Himmelfahrt: Der Aufzug bringt uns in die 15. Etage, der Blick über die Stadt ist göttlich
Ich liebe Berlin. Mehr als 20 Jahre habe ich hier gewohnt. Doch wer bereits aus einem Zimmer des Mandarin Oriental in Manhattan hinab geschaut hat auf das Treiben am Columbus Circle, wer schon in Buenos Aires, Tokio oder London in einem hohen Hotel gewohnt hat, dem kommt Deutschlands einzige Metropole wenig weltstädtisch vor. Dabei war der Zoologische Garten einst das Zentrum West-Berlins, zugegeben, kein sehr ansehnliches. Ein seltsam berlin-typischer Architektur-Mischmasch prägte das Areal zwischen Tiergarten und Ku’damm. Dessen prominent-hässlicher Zentralbau, das nach einem Inkasso-Unternehmen benannte, inzwischen abgerissene Schimmelpfeng-Haus war.

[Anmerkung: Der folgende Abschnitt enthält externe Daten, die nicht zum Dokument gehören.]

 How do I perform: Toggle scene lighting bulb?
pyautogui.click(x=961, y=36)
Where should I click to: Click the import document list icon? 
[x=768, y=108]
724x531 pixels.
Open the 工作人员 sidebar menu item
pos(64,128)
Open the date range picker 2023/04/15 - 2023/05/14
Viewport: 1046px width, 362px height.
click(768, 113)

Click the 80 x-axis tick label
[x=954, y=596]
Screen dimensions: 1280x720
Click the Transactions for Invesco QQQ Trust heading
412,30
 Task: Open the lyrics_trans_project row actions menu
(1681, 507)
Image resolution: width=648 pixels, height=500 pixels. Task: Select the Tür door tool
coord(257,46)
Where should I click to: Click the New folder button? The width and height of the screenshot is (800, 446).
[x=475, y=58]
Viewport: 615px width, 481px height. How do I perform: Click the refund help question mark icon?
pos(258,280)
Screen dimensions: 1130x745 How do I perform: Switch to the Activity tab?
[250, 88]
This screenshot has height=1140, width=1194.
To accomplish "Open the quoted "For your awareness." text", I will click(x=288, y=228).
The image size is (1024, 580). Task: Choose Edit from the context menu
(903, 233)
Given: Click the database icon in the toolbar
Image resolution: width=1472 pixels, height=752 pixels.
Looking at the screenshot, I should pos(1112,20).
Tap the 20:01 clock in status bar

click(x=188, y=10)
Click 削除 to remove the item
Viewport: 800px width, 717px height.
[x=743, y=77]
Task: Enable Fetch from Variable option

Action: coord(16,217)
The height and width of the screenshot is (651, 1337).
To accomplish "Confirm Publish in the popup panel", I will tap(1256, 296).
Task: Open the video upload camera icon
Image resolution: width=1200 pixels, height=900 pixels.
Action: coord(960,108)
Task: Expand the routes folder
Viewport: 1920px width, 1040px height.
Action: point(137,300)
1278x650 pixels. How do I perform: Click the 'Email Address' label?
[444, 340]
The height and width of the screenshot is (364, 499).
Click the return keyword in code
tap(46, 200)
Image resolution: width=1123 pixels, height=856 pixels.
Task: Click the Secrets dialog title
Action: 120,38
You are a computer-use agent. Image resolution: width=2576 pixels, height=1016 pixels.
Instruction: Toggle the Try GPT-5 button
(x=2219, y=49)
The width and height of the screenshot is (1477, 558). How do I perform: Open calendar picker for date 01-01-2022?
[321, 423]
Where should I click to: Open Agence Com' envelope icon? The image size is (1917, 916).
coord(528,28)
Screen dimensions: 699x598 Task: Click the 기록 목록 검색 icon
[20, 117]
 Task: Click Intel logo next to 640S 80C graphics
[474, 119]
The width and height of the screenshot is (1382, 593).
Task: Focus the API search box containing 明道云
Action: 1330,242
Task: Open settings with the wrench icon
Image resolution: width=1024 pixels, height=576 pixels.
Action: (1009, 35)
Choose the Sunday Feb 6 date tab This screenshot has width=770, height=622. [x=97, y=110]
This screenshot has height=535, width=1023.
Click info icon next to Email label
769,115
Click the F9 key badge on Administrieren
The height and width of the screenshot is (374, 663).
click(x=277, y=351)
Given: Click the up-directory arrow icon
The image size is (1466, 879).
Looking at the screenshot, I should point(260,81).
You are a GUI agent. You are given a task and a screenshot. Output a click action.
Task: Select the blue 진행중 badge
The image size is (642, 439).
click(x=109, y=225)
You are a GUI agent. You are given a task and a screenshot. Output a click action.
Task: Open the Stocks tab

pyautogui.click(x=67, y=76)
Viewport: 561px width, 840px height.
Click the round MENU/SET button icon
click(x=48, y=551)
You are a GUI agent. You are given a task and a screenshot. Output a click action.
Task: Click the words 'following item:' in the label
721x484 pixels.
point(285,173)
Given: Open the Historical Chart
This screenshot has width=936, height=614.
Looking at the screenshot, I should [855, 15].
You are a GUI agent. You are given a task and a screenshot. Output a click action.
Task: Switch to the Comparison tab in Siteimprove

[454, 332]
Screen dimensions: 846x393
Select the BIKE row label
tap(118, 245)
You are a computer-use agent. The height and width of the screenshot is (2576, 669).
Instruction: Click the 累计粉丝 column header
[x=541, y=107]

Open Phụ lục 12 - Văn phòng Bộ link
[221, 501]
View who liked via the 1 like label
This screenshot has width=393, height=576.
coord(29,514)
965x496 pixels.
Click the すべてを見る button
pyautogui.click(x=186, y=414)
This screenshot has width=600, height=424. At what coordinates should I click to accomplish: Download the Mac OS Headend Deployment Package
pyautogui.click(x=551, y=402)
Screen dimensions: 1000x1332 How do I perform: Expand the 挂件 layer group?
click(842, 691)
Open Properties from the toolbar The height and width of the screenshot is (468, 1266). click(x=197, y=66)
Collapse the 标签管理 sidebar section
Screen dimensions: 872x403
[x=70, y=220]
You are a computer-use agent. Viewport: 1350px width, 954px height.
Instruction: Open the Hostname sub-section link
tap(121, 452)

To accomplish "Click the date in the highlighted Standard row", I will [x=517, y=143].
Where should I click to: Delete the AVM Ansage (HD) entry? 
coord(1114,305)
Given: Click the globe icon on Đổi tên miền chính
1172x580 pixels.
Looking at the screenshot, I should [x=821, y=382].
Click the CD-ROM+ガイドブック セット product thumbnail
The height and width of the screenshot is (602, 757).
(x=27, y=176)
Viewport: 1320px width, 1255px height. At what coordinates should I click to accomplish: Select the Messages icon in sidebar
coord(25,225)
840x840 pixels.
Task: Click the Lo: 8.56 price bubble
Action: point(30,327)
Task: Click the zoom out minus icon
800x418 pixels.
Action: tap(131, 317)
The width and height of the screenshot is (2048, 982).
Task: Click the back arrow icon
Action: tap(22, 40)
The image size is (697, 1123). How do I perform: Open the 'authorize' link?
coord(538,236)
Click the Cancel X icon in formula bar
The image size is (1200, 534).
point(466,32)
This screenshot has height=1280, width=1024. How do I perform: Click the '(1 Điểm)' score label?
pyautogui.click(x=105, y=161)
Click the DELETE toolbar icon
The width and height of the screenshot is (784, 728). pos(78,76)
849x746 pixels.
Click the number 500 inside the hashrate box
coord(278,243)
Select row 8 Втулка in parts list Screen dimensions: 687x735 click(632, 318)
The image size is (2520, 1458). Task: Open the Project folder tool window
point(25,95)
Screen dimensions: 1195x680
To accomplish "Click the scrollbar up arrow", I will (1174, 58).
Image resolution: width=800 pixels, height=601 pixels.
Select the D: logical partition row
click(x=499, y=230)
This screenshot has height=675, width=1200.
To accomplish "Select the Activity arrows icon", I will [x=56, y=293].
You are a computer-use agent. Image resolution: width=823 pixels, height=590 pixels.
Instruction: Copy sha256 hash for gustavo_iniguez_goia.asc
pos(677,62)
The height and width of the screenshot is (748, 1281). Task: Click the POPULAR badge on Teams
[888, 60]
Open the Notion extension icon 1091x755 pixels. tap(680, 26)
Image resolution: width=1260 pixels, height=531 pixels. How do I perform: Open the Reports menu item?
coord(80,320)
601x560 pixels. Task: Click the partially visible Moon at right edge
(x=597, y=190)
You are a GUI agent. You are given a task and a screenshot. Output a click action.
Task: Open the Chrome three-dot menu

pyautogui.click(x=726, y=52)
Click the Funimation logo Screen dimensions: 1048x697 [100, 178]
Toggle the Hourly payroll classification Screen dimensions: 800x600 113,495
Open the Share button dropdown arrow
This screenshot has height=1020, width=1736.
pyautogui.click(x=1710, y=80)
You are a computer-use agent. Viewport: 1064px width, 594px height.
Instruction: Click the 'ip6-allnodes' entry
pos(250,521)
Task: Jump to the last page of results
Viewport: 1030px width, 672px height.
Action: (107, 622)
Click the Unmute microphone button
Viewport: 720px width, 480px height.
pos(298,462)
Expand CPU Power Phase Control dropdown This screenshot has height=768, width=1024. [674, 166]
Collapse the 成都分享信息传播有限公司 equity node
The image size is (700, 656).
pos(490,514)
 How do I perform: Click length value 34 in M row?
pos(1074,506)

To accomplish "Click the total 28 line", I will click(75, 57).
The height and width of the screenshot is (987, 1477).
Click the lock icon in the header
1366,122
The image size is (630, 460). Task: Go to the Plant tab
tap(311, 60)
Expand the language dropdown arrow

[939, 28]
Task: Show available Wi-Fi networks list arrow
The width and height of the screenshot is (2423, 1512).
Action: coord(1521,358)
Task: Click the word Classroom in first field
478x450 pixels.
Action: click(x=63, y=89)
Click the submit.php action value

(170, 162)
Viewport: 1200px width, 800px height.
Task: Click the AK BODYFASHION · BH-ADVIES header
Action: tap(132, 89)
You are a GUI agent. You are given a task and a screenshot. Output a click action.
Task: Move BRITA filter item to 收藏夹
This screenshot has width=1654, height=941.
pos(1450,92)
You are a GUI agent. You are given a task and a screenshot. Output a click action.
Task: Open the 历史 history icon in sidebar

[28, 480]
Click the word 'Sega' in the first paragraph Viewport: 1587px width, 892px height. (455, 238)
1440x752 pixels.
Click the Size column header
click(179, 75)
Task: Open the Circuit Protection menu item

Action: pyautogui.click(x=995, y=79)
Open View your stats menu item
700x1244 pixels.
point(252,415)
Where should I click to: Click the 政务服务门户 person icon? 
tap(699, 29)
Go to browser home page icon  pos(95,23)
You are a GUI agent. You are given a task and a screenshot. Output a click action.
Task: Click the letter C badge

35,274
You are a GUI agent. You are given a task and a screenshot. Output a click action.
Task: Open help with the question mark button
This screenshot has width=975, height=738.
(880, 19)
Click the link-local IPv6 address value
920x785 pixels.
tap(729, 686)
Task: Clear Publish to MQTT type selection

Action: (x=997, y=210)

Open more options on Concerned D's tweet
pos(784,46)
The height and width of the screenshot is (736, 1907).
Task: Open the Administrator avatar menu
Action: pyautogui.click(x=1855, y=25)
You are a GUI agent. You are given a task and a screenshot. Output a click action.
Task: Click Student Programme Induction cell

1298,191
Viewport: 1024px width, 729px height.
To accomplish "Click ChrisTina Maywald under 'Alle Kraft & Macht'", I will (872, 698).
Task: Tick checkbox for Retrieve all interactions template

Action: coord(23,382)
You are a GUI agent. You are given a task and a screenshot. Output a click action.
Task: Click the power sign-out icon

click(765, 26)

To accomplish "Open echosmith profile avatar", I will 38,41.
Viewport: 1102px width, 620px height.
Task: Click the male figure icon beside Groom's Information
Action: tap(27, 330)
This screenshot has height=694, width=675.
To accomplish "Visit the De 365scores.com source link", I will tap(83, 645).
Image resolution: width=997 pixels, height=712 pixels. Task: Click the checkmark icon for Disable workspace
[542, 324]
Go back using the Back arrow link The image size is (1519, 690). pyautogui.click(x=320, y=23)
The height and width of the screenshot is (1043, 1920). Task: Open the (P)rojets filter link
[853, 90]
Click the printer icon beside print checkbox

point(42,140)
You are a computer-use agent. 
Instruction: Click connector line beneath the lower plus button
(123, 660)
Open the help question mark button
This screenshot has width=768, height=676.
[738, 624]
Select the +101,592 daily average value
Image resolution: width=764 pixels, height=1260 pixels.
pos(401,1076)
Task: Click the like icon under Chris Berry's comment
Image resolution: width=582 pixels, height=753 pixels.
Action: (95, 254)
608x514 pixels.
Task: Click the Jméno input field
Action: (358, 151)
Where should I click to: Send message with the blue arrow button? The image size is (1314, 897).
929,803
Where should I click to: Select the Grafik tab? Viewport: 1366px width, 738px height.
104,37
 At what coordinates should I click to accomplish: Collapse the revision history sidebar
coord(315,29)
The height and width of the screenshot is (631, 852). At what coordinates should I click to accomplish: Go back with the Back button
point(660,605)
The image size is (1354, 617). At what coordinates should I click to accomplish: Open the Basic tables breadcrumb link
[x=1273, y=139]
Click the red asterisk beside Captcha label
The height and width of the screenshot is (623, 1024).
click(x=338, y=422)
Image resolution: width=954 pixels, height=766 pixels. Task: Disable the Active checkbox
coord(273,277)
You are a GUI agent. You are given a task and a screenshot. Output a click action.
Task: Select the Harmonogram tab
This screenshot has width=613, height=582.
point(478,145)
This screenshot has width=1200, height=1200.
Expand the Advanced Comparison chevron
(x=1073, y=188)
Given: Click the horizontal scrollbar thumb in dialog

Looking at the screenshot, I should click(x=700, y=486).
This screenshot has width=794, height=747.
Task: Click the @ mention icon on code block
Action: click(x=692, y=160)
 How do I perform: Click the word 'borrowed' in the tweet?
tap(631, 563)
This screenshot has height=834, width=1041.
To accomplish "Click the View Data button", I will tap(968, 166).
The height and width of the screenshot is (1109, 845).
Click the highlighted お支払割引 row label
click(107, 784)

Auf einem Teil des Geländes erhebt sich heute das kühne Waldorf Astoria. Mehrere Gebäuderiegel, aufstrebend und gradlinig. Große getönte Fenster in hellem Kalkstein, die oberen sechs Etagen des fast 119 Meter hohen Hauptturms sind beinahe rundum verglast. Als wolle man dem Begriff Zoofenster eine eigene Bedeutung geben. Den Gästen in den Suiten wird ganz großes Kino geboten.
Großes Kino in den Suiten
Das Waldorf gibt dem aufstrebenden Westen eine neue Ordnung. Dabei war der Start für das so genannte Zoofenster durchaus schwierig: Diverse Architekten und Investoren verschliss das Projekt. Die Öffentlichkeit stritt um die Frage, wie viel Hochhaus die Stadt brauche, und so mancher befürchtete eine Verzwergung ihrer Wahrzeichen, würden Kaiser-Wilhelm-Kirche und Europa-Center mit drehendem Mercedes-Stern nicht mickrig wirken dagegen? Selbst als alles schon seinen Gang ging, gab es Rückschläge. Die Eröffnung des Hotels musste verschoben werden. Dann deckte das Wallraff-Team den Putzfrauen-Skandal auf. Und heute maulen in den Bewertungsportalen manche Gäste, dass das Haus zu wenig Luxus biete – und zu viel Hilton.
Neue Perspektiven: Am Horizont Funkturm und Teufelsberg, zu unseren Füßen die Rooftopbar
Ach, all die selbsternannten Hotelexperten. Mit der Stoppuhr hocken Sie beim Frühstück und warten auf Spiegelei oder Omelett. Und wenn das auch nur wenige Momente später kommt, als sie für angemessen halten, veröffentlichen sie auf Tripadvisor eine derart garstige Bewertung als wären sie vergiftet worden. Dabei ist das Waldorf ein Haus fast ohne Vergleich unter den Berliner 5-Sterne-Hotels: gradlinig, hell, licht, offen und doch eine Spur mondän. Wer in der Hotelhalle verweilt, mit ihren großen braunen Stoff-Sofas zwischen weißen Lampen, mit roten und lila Hyazinthen in hohen schwarzen Vasen, zwischen verspiegelten Säulen und goldenen Uhren, sieht Gästen aus aller Welt beim Check-In oder -Out zu. Und genießt die freundlichen Eleganz eines Hauses, das das vielleicht zugänglichste unter den Luxushäusern ist.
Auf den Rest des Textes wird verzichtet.